*** Opening of Data in this exercise ***
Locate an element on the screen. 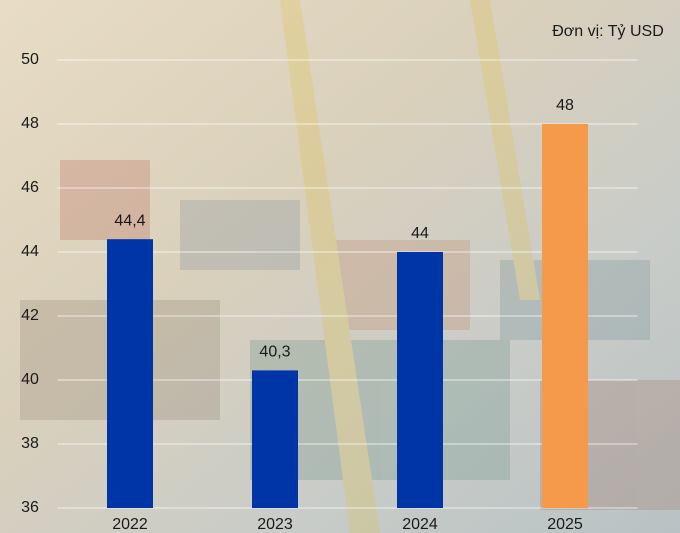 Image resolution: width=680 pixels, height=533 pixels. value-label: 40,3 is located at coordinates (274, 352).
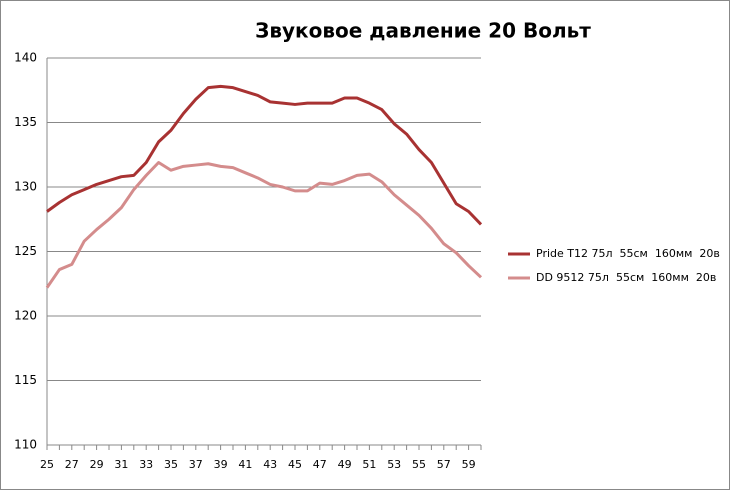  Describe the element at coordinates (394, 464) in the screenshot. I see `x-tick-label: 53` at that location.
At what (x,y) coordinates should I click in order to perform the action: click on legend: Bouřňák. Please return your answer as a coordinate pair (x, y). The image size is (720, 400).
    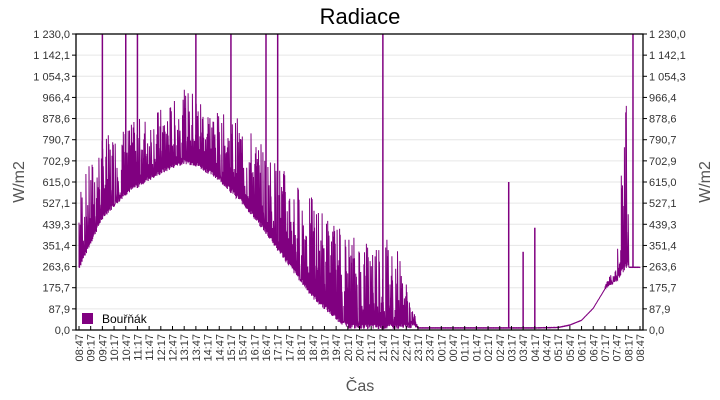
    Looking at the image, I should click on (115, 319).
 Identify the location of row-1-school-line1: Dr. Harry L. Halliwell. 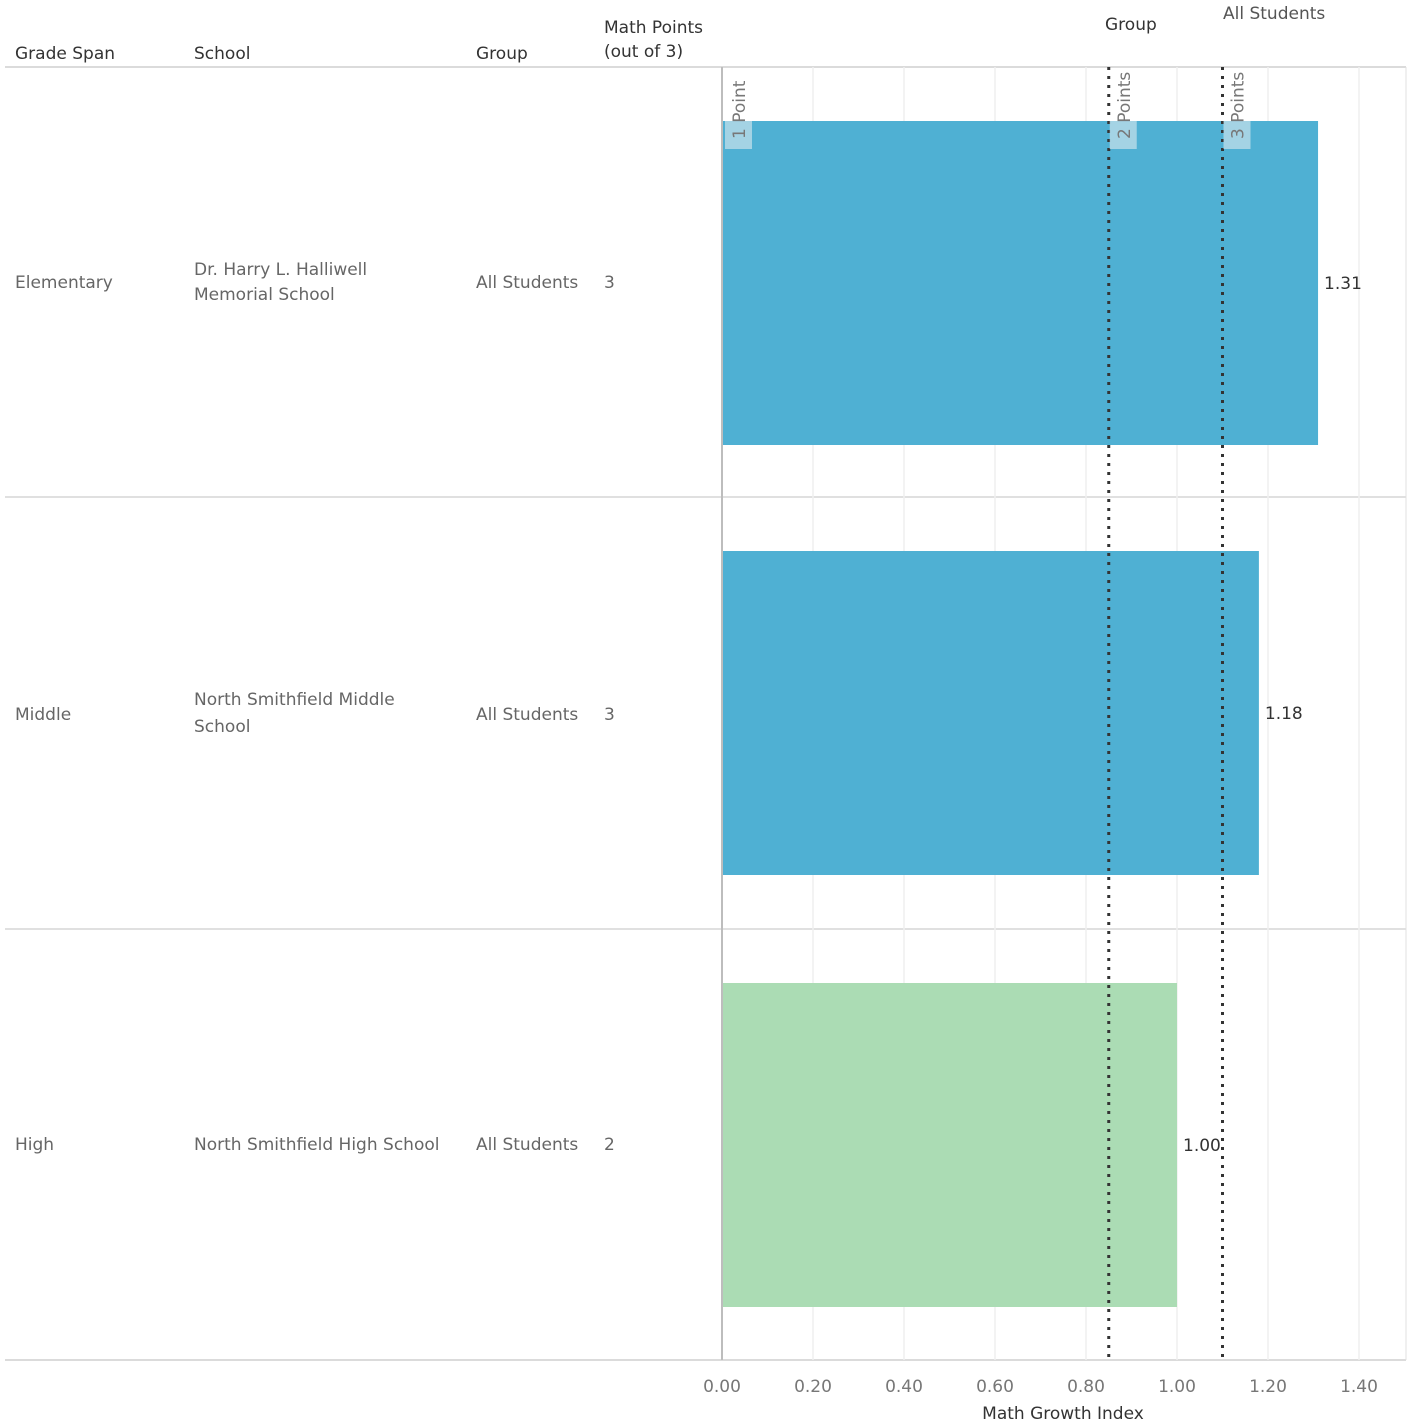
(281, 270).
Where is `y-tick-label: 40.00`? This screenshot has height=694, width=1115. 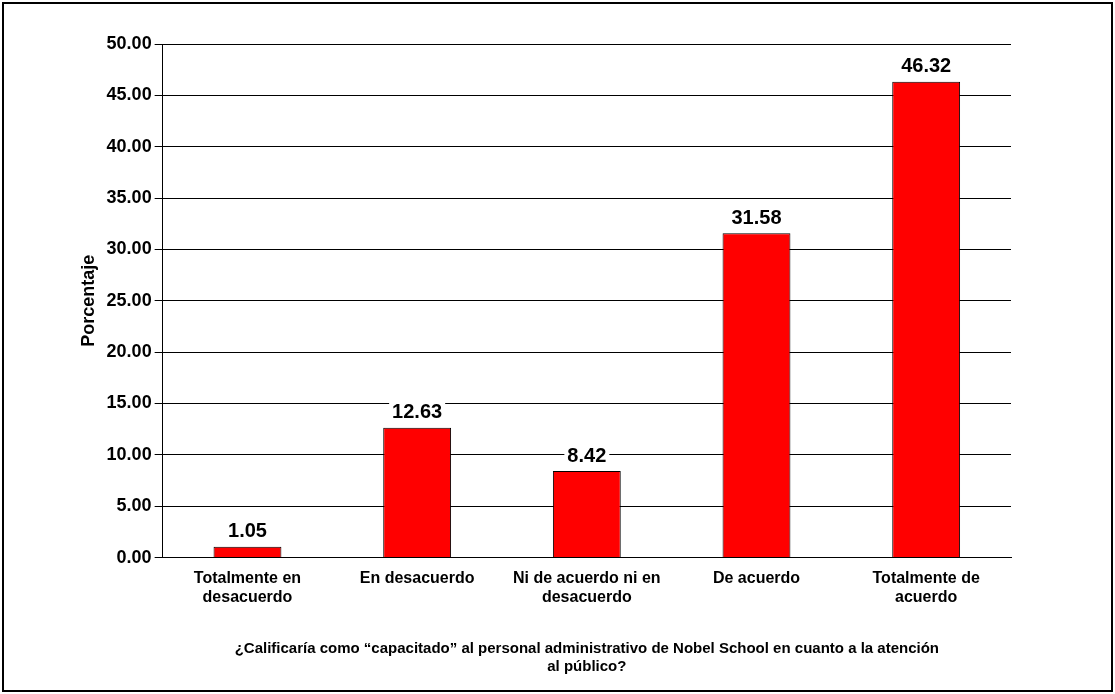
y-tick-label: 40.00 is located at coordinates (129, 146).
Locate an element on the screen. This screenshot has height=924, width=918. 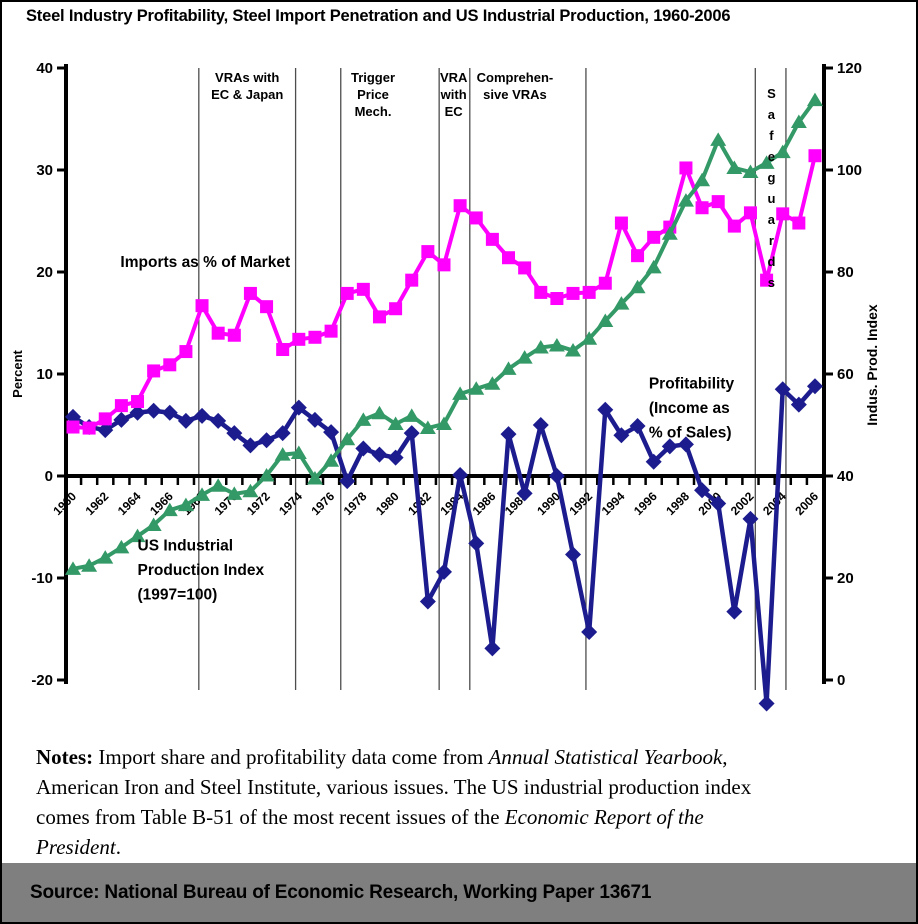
*** Close of Data in this exercise ***
What the task requires: Reproduce the records word for word, beginning with the line that contains "Identify the location" and continuing through the end of the records. Omit the pictures.

Solution to this task:
 Identify the location of row-1-school-line1: Dr. Harry L. Halliwell. 
(281, 270).
Where is `y-tick-label: 40.00`? This screenshot has height=694, width=1115. 
y-tick-label: 40.00 is located at coordinates (129, 146).
Locate an element on the screen. This screenshot has height=924, width=918. 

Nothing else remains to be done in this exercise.